The speech was sharp commentary, then and now. America’s founding was itself an act of protest but the new nation was far from inclusive. Enshrined in the First Amendment to the U.S. Constitution, freedom of speech and expression protects the right to criticize the nation, its leaders and policies. Douglass was brave and profound—giving Black people a voice and taking a stand for the principles of humanity.
When American flags fly on the Fourth of July celebrating the nation’s birth and independence, the familiar red, white, and blue sewn with the ideals of democracy and liberty is a symbol of hope for a more perfect union. It’s also a reminder that when the nation was formed, Black people in America were enslaved and that shameful history continues to cloud widespread progress in 2019.
Creative Time, Pledges of Allegiance: “LaToya Ruby Frazier asks for justice and accountability for the communities in Flint, Michigan, with a flag that is also a clock. The number 1,105 was the exact amount of days Flint residents had lived without new pipes between when lead leaching first took place in Flint and the unveiling of Frazier’s flag on May 3, 2017.” By April 25, 2018, when it the flag was scheduled to be displayed, the number on the flag had risen to 1,462 days. | Photo by Nicholas Prakas via Creative Time
ARTISTS IN THE UNITED STATES and around the world have long used the flag format as a medium to express themselves and make powerful statements about identity, nationality, and the issues they care about.
Sonya Clark uses textiles to examine historic narratives and race and culture issues. Currently based in Amherst, Mass., where she is a professor of art at Amherst College, several of her projects have been inspired by flags—the Confederate flag, American flag, and Kente flag.
In Philadelphia, Clark is presenting “Monumental Cloth, The Flag We Should Know,” which focuses on the Confederate Flag of Truce. The flag is a plain dishcloth that played a critical role in ending the Civil War, serving as the South’s flag of surrender at Appomattox in spring 1865. The cloth “brokered peace and represented the promise of reconciliation.” In the exhibition at The Fabric Workshop and Museum, Clark documents the ubiquity of the Confederate flag and the hate and division it represents and propagates and wonders how the nation’s narrative and reckoning with history may have been influenced had Truce Flag taken hold instead.
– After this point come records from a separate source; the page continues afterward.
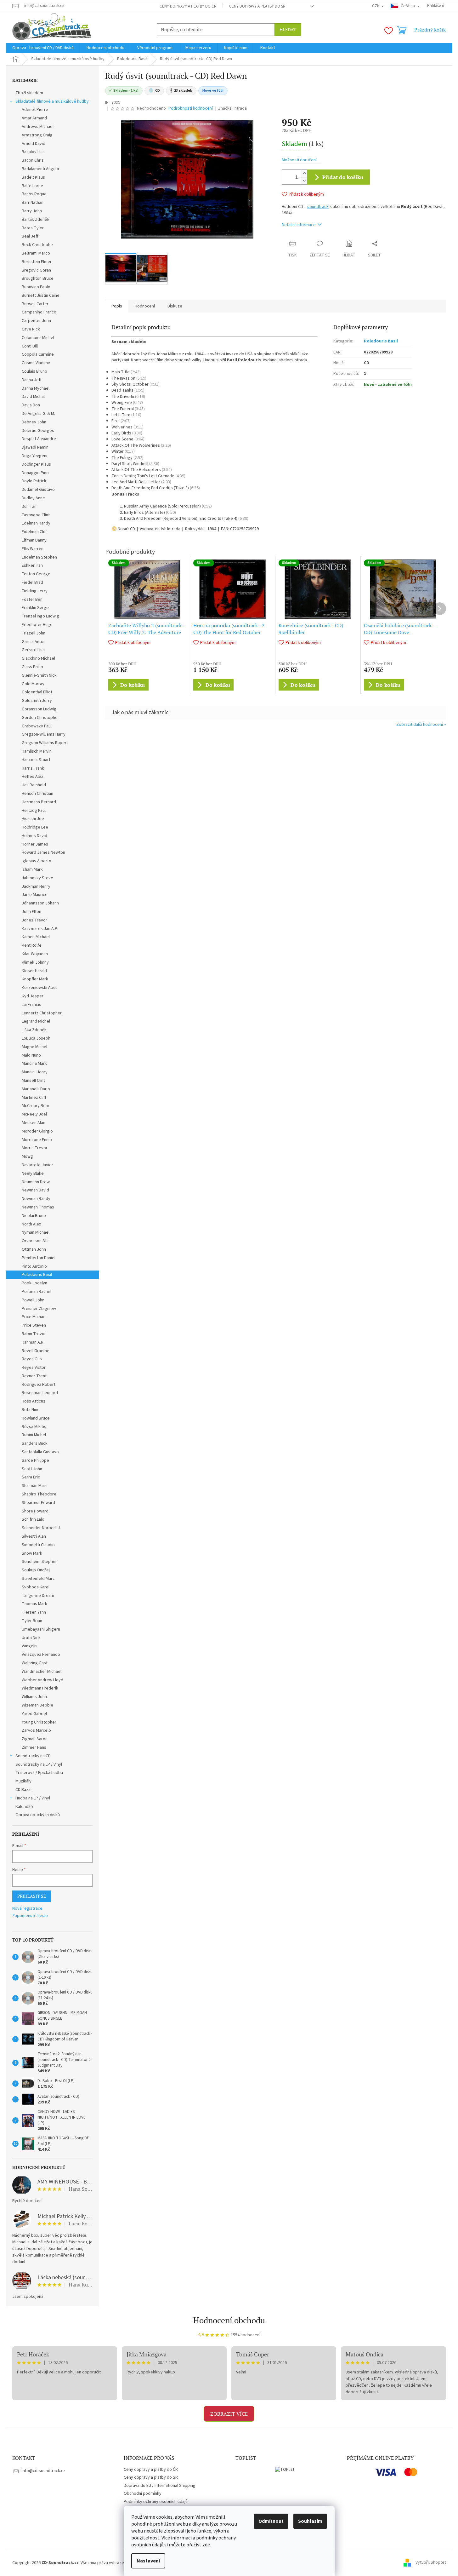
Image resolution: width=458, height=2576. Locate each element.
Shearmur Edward (38, 1503)
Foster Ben (32, 599)
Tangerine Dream (38, 1595)
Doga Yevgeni (34, 456)
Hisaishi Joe (33, 819)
New York-based Creative Time recently organized a nationwide public art project utilizing the flag as a medium for protest, pride, and social commentary. “Pledges of Allegiance” (2017-18) commissioned 16 artist-designed flags that, in succession, flew above Creative Time’s headquarters in New York City’s East Village and a variety of cultural institutions throughout the United States.
“We realized we needed a space to resist that was defined not in opposition to a symbol, but in support of one, and so we created a permanent space. The flag seemed an ideal form to build that space around both practically and symbolically,” Nato Thompson, then-artistic director of Creative Time, said on the nonprofit’s webste.
LaToya Ruby Frazier, Nari Ward, and Jayson Musson, were among the participating artists. Frazier’s flag focused on the water crisis in Flint, Mich., and was on display at 17 institutions including the 21C Museum Hotel in Durham, N.C., Atlanta Contemporary, MASS MoCA, and RISD Museum, from April 25-May 16, 2018. The closest site to Flint was the Museum of Contemporary Art Detroit.
FAITH RINGGOLD, “The Flag is Bleeding #2 (American Collection #6),” 1997 (acrylic on canvas, painted and pieced border). | © 2018 Faith Ringgold / Artists Rights Society (ARS), New York. Private collection, Courtesy Pippy Houldsworth Gallery, London
FOR MORE THAN 50 YEARS, Faith Ringgold has used the flag as a point of reference to explore race relations and the state of black America. Her quilt, “The Flag is Bleeding #2” (1997) is currently displayed at Serpentine Galleries in London. On view through Sept. 8, the exhibition is Ringgold’s first at a European institution.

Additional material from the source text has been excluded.